H5 Does the description set realistic expectations? (Misleading promises about what a learner will achieve are rejected.)
H6 Final pedagogical judgment: does this belong in a Strata Mundo learner's plan? When the human says yes, the activity is approved.

The criteria are versioned with the codebase and revised as we learn what works. The current source of truth lives in lib/ai-vet-activity.ts.

What we deliberately don't do

No learner-facing chatbot. All learner-facing interactions are structured: forms, problems, visual feedback. The LLM does cognitive work behind the scenes, never as a chat with a child.
No percentage scores. Categorical states only. Percentages collapse different mastery realities (fluent guessing, slow reasoning, partial understanding) into one number that hides the diagnosis.
No gamification. No XP, streaks, leaderboards, badges, or extrinsic rewards. Mastery-based settings reject these mechanics; we honor that.
No gated progression. The system suggests; the guide decides. Mastery is declared by the guide, supported by the evidence we surface.
No selling of learner data. Ever.

What v1 doesn't yet do

v1 only renders build_fraction problems. Problem types for number-line placement, comparison, identification, and partitioning are in the bank but not yet rendered. Each focused probe currently varies in surface features (denominators, palettes, magnitudes) but not across representation types.
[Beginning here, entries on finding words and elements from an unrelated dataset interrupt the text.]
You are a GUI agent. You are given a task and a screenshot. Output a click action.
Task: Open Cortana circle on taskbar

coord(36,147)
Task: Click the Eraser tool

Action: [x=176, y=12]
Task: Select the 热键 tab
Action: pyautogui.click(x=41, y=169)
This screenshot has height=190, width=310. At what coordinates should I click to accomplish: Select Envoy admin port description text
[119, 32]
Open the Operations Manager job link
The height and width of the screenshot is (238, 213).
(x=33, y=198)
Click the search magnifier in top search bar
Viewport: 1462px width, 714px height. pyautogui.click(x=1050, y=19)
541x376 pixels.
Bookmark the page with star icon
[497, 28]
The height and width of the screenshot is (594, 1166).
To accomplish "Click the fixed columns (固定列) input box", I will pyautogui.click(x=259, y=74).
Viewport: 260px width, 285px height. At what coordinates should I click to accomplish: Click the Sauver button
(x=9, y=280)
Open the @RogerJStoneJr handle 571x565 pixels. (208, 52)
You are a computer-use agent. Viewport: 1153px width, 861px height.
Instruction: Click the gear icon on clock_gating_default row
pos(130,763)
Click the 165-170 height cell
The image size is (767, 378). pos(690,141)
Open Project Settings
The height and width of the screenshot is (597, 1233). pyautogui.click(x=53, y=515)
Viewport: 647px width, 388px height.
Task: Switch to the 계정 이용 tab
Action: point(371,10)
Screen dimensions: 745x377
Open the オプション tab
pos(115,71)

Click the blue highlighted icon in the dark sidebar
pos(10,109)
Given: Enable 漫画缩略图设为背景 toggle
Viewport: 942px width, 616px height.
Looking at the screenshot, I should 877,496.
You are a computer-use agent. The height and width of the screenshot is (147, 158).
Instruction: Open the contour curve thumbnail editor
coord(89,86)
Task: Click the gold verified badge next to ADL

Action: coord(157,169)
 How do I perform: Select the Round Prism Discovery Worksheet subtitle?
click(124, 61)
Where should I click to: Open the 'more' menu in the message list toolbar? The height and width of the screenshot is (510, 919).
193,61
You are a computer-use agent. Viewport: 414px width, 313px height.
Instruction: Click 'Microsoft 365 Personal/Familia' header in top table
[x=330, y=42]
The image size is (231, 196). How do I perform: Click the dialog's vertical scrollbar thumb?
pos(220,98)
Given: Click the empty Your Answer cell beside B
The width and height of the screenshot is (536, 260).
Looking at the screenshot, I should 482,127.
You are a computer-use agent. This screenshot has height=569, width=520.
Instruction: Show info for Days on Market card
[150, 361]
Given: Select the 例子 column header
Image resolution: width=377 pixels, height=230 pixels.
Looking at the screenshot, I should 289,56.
That arrives in v1.1.
v1 covers fractions only. v1.5 extends to all of 4th-grade math (Operations, Place Value, Measurement, Geometry).
Multi-curriculum resource picker (Beast Academy / Saxon / Singapore / Math-U-See / Montessori) is post-v2.

Privacy and data

Learner data lives in a Supabase Postgres database with row-level security.
Anonymous authentication — no email, no password collection in v1.
Telemetry events (drags, commits, etc.) are stored alongside the assessment row. No third-party analytics.
The Plan Architect agent runs on Anthropic's Managed Agents infrastructure. No learner names or PII are sent to the agent — only mastery-map states + standard codes.

License

Code: MIT licensed.
Illustrative Mathematics K-5 Section structure: CC BY 4.0. We use IM section names verbatim with attribution.
PhET Interactive Simulations referenced as a resource: CC BY 4.0. Attribution: "PhET Interactive Simulations, University of Colorado Boulder."
CCSS-M and the Coherence Map: referenced for the standards taxonomy and prerequisite structure.